Gary Gibson
12-20-2009, 10:45 AM
With the meet kiboshed on account of a snowy act of God--and with my travel plans delayed for a couple of weeks--I decided to train lifts I'd been ignoring.
Blowdpanis' vids inspired me to try my hand at weighted chin ups. I used to be quite obsessed with these and with the one-arm chin up. I even managed a one-arm chin up here and there back when I weighed ~150. But since I've started powerlifting competitively, I've let the chin up slide off my plate.
I've trained weighted chins only very sporadically since 2005. The last time I tried them at all was many months ago. I decided to start with a max test. I ended up getting a not too hard rep with 100 lbs (http://www.youtube.com/watch?v=2bHq0Et0-xU) and then failing miserably with 115. Not too shabby. In fact, my chin up strength seems to be exactly where I left it (100 + 165 = 115 +150). I thought it would surely have degraded by now.
I suspect that my bench training has kept all my chin up muscles in shape. The biceps do assist the pecs in shoulder adduction during the bench (and this contribution increases as the grip gets wider and the elbows flare more) while the triceps assist the lats in shoulder extension during chins/pull ups. So there is indeed carryover between the two movements though they exert force in opposite directions.
(As a side note, I also recently tested my strict barbell curl and was able to curl more weight--with no body English--than I ever have before in my life...even though I almost never curl and have only chinned a few times this past year.)
If this is the case, then it's especially frustrating that my (standing) press doesn't correlate with improvements in the bench press. I focus much of my time on the bench press because I have to do it in competition. I've discovered, however, that carryover between the two presses isn't nearly as direct nor does it manifest itself anywhere near immediately. (I've recently added another 10 lbs to my bench and found my standing press has decreased since I last trained it.)
The matter here is that the two presses are more different than they are alike even though they sort of look the same. The bench press relies on a lot of technique--much more than the average trainee realizes--while the standing press requires tremendous torso strength--again, much more than the average trainee realizes. I'd go so far as to say that the standing press is more a torso developer than it is an arm and shoulder developer. Anyone who has achieved great standing press prowess will attest to this; the enormous upper body strength developed by the bench press won't mean a thing in the standing press if the strength of the torso is not sufficient.

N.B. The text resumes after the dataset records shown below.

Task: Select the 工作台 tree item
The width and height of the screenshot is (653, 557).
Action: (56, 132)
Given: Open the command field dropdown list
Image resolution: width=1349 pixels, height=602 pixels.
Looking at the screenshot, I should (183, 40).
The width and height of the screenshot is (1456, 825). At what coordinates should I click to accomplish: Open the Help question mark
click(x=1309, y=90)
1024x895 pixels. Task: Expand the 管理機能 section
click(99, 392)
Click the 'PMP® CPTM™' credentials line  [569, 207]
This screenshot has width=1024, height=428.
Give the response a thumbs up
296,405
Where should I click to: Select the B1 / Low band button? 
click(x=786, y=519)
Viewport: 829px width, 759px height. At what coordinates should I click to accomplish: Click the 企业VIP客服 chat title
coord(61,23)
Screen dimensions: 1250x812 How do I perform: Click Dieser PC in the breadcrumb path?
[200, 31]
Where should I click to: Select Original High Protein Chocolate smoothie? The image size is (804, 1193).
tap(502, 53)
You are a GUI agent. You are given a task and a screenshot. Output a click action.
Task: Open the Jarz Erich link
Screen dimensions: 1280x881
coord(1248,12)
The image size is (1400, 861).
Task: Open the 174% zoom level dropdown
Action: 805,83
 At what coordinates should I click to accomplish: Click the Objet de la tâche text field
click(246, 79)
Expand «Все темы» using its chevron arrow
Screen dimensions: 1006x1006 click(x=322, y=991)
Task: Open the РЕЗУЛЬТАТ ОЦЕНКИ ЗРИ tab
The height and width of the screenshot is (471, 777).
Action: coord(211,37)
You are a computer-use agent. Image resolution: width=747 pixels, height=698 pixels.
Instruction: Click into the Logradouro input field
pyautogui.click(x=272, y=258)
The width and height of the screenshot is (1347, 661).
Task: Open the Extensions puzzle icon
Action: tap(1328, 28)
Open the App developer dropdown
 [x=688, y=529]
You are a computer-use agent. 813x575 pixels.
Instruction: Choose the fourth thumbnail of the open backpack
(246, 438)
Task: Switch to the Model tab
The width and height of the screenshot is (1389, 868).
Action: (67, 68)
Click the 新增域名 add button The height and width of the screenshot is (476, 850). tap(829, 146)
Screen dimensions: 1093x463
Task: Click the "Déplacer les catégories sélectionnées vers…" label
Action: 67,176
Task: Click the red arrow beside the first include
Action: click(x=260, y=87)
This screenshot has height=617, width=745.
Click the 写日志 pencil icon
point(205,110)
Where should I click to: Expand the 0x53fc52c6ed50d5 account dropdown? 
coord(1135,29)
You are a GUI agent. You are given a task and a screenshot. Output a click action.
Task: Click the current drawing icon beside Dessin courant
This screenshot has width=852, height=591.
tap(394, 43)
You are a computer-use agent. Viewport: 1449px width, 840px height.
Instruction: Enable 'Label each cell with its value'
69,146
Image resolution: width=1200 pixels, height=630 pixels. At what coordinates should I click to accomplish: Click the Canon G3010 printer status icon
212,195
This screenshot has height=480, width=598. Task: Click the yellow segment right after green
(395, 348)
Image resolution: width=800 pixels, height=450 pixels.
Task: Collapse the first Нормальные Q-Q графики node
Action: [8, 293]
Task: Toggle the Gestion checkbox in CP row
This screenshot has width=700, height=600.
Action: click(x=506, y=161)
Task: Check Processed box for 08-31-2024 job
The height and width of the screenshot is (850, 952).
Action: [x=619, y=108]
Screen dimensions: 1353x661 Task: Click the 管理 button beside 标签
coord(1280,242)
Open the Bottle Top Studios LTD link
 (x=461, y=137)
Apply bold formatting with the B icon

Blowdpanis' vids inspired me to try my hand at weighted chin ups. I used to be quite obsessed with these and with the one-arm chin up. I even managed a one-arm chin up here and there back when I weighed ~150. But since I've started powerlifting competitively, I've let the chin up slide off my plate.
I've trained weighted chins only very sporadically since 2005. The last time I tried them at all was many months ago. I decided to start with a max test. I ended up getting a not too hard rep with 100 lbs (http://www.youtube.com/watch?v=2bHq0Et0-xU) and then failing miserably with 115. Not too shabby. In fact, my chin up strength seems to be exactly where I left it (100 + 165 = 115 +150). I thought it would surely have degraded by now.
I suspect that my bench training has kept all my chin up muscles in shape. The biceps do assist the pecs in shoulder adduction during the bench (and this contribution increases as the grip gets wider and the elbows flare more) while the triceps assist the lats in shoulder extension during chins/pull ups. So there is indeed carryover between the two movements though they exert force in opposite directions.
(As a side note, I also recently tested my strict barbell curl and was able to curl more weight--with no body English--than I ever have before in my life...even though I almost never curl and have only chinned a few times this past year.)
If this is the case, then it's especially frustrating that my (standing) press doesn't correlate with improvements in the bench press. I focus much of my time on the bench press because I have to do it in competition. I've discovered, however, that carryover between the two presses isn't nearly as direct nor does it manifest itself anywhere near immediately. (I've recently added another 10 lbs to my bench and found my standing press has decreased since I last trained it.)
The matter here is that the two presses are more different than they are alike even though they sort of look the same. The bench press relies on a lot of technique--much more than the average trainee realizes--while the standing press requires tremendous torso strength--again, much more than the average trainee realizes. I'd go so far as to say that the standing press is more a torso developer than it is an arm and shoulder developer. Anyone who has achieved great standing press prowess will attest to this; the enormous upper body strength developed by the bench press won't mean a thing in the standing press if the strength of the torso is not sufficient.